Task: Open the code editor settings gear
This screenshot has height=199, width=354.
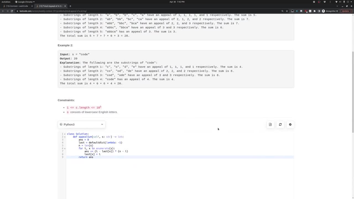Action: click(290, 124)
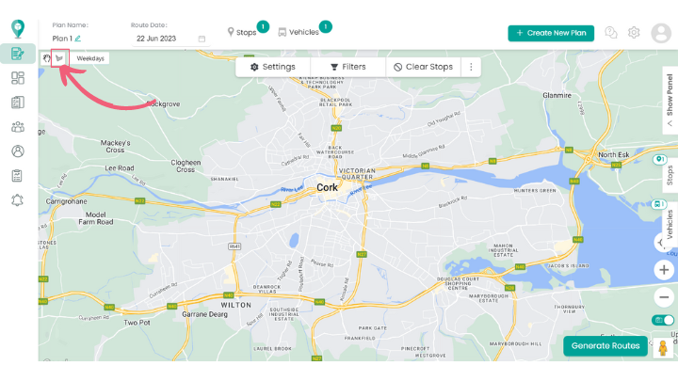The height and width of the screenshot is (381, 678).
Task: Open the user profile sidebar icon
Action: tap(17, 151)
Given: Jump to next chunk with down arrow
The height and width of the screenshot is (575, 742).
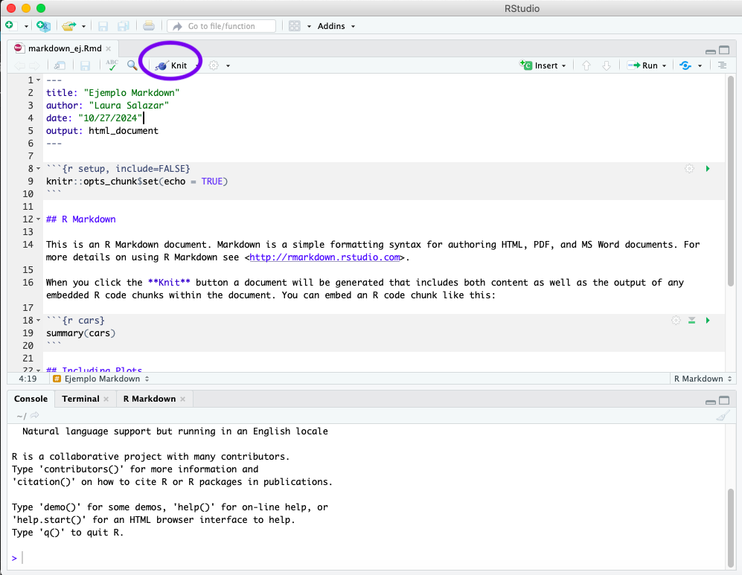Looking at the screenshot, I should pyautogui.click(x=606, y=65).
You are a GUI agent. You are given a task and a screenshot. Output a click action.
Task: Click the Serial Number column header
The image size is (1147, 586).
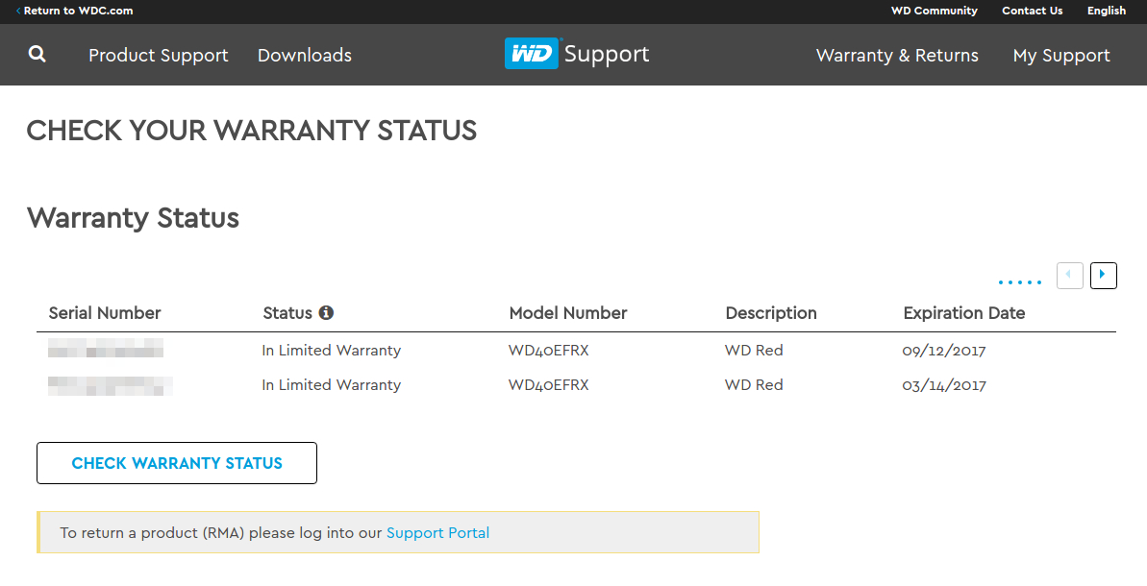tap(105, 313)
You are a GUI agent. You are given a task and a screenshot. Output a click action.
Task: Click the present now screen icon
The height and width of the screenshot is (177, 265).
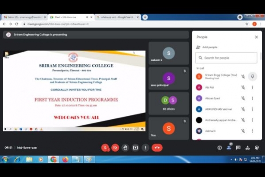[x=135, y=148]
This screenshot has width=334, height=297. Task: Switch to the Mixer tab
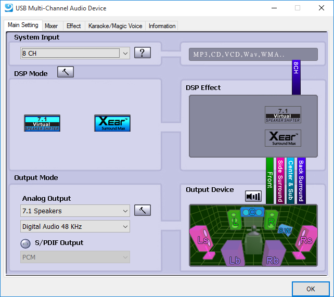(51, 25)
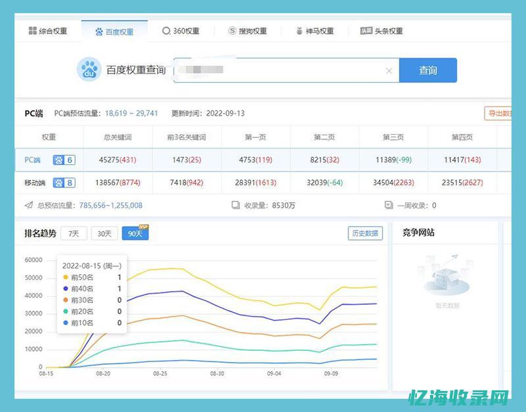Select the 90天 VIP range option
The width and height of the screenshot is (526, 412).
pos(133,233)
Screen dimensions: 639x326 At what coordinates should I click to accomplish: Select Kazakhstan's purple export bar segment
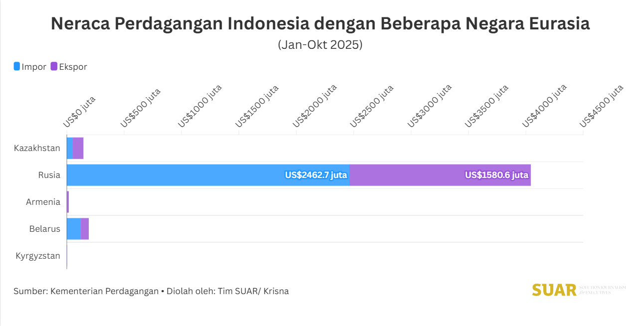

:: Task item ::
Repeat the material above in full and exactly, omitting the pictures.

:: Finished task ::
Task: Open the code editor settings gear
This screenshot has height=199, width=354.
Action: click(290, 124)
The height and width of the screenshot is (381, 678).
Task: Open the user profile sidebar icon
Action: tap(17, 151)
Given: Jump to next chunk with down arrow
The height and width of the screenshot is (575, 742).
Looking at the screenshot, I should pyautogui.click(x=606, y=65).
You are a GUI agent. You are given a task and a screenshot. Output a click action.
Task: Click the Serial Number column header
The image size is (1147, 586).
tap(105, 313)
You are a GUI agent. You are given a task and a screenshot. Output a click action.
Task: Click the present now screen icon
The height and width of the screenshot is (177, 265).
[x=135, y=148]
This screenshot has width=334, height=297. Task: Switch to the Mixer tab
(51, 25)
Select the 90天 VIP range option
The width and height of the screenshot is (526, 412).
pos(133,233)
Screen dimensions: 639x326 At what coordinates should I click to accomplish: Select Kazakhstan's purple export bar segment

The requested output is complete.